For Canada, the calculation was a different one. They needed to hold the USA under 212 in order to stay ahead of PNG, but the US weren't going to make it easy for them. Though bin Zafar struck again in his next over to have Ali Khan caught behind, Canada continued to leak runs through nervy misfield and overthrows and the batsmen continued to knock the ball around cautiously even as the notional required rate kept climbing. By then the NRR equation was known to all, and the USA seemed determined just to deny their neighbours. There would be just one boundary struck in the final 7 overs, No.11 Nostush Kenjige running bin Zafar down to the rope at third man in the final over for the four runs that took them past the fateful number. They would be the last runs of the game, and if there were any doubt as to whether the USA camp knew of their significance it was removed by the sustained applause that ensued in the American dugout.

The result will keep the United States out of the final, but it also left Canada trailing PNG by an agonising margin of 0.012 on net run rate, meaning they would drop down into 5th place and will have to wait at least another 3 years for a shot at a return to the Associate top flight.

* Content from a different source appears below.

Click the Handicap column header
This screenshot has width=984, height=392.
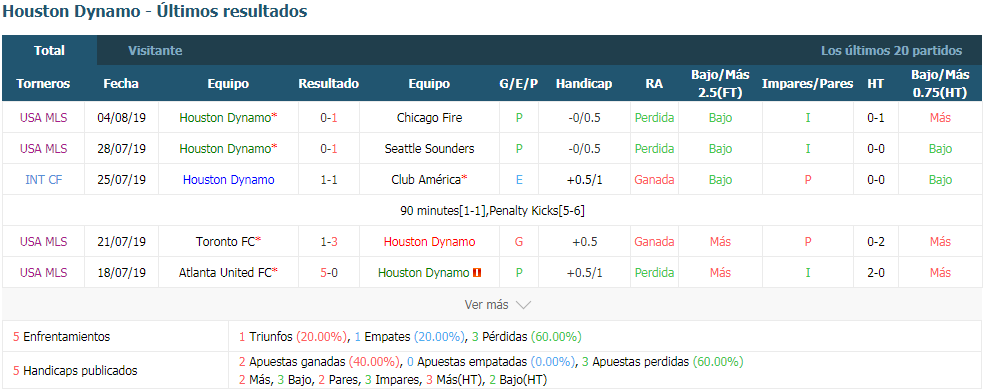pyautogui.click(x=584, y=84)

Joining Canada in the CWC Challenge League will be Hong Kong, whose pummelling by Namibia sent them crashing to the bottom of the table. Hong Kong captain Anshuman Rath elected to put his hosts in to bat after winning the toss and then spent a full 50 overs regretting it as the local boys put on a show. Stephen Baard and Jean Bredenkamp's opening partnership of 45 was comparatively sedate, but after Bredenkamp was pinned LBW for 19 by Jhatavedh Subramanyan and JP Kotze walked out the game would turn rapidly into an exhibition. Dropped down to number 3 after struggling all tournament, Kotze came out with a point to prove, and did so eloquently.

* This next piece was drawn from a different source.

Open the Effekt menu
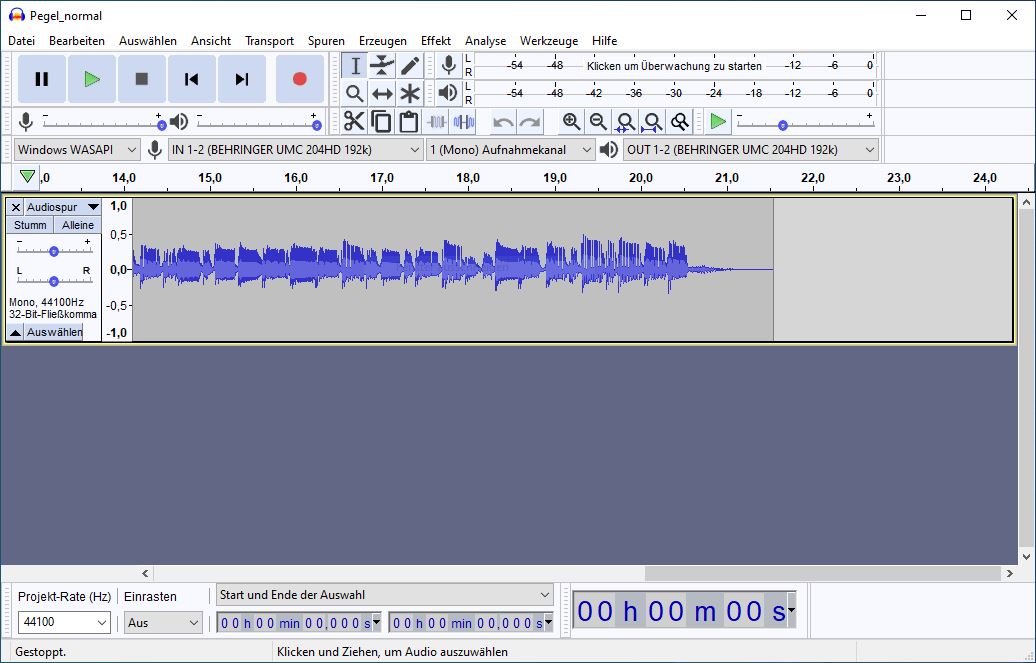Screen dimensions: 1036x663 point(435,41)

His preferred argument took the form of hitting the ball out of the park, which he did a total of 9 times in his brutalising innings of 148 off just 86 balls. Baard proved an effective foil, himself striking 10 fours and 4 sixes in a 128-ball 122, but it was Kotze's striking that seemed to beat the life out of Hong Kong in the field. Rath would cycle through his bowlers despairingly but none managed to contain Kotze and Baard, and by the time the pair departed, both holing out in the deep in the space of four balls, the total was already at 293 and there were still 50 balls to come. JJ Smit and Zane Green made full use of them, adding another century partnership in the final 7 overs, taking the sixes count to 22 and carrying Namibia to within touching distance of 400 (or indeed quite possibly past it in light of some apparent confusion as to the final score).

It was always likely to prove beyond Hong Kong, but Anshuman Rath and Kinchit Shah batted bravely after the early loss of Atkinson, compiling a defiant 132-run stand for the 2nd wicket at better than a run a ball. At 136 for 1 in the 23rd over, Hong Kong might even have held out a little hope, but as so often with Hong Kong, hope did not long survive Rath's departure from the middle. It was Craig Williams that took the key wicket this time, having done for Shah in the previous over. Down the order Babar Hayat, Scott McKechnie and Ehsan Khan chipped in some runs to see Hong Kong to a total of 245, and Rath's 76 keeps him at the top of the run-scoring tables for the tournament, but that will be of little comfort as they head to United for the wooden spoon play-off against Canada to decide in which of the two Challenge League groups they'll be playing their List A cricket, whilst the other four teams play are playing their ODIs.